Exercise goal -
Starting at the line with "This screenshot has width=553, height=386.", retype every remaining line of the records exactly. Do not include pictures.

(Dataset entries)
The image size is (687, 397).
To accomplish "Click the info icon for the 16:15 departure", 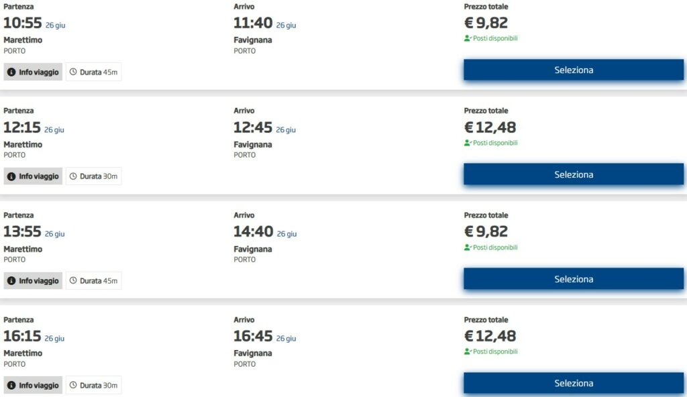I will [x=11, y=385].
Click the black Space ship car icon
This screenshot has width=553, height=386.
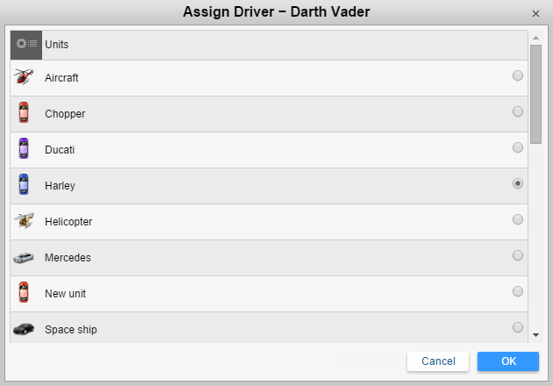pyautogui.click(x=24, y=330)
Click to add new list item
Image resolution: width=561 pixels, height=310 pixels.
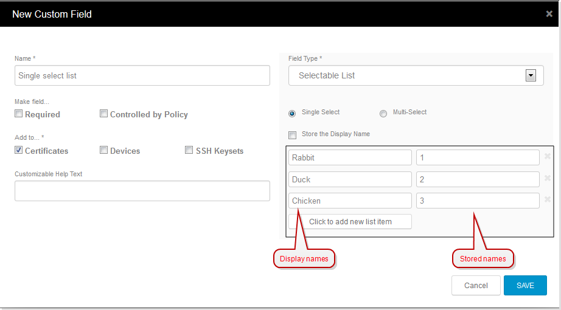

Exercise response -
This screenshot has width=553, height=386.
pyautogui.click(x=24, y=330)
Click to add new list item
Image resolution: width=561 pixels, height=310 pixels.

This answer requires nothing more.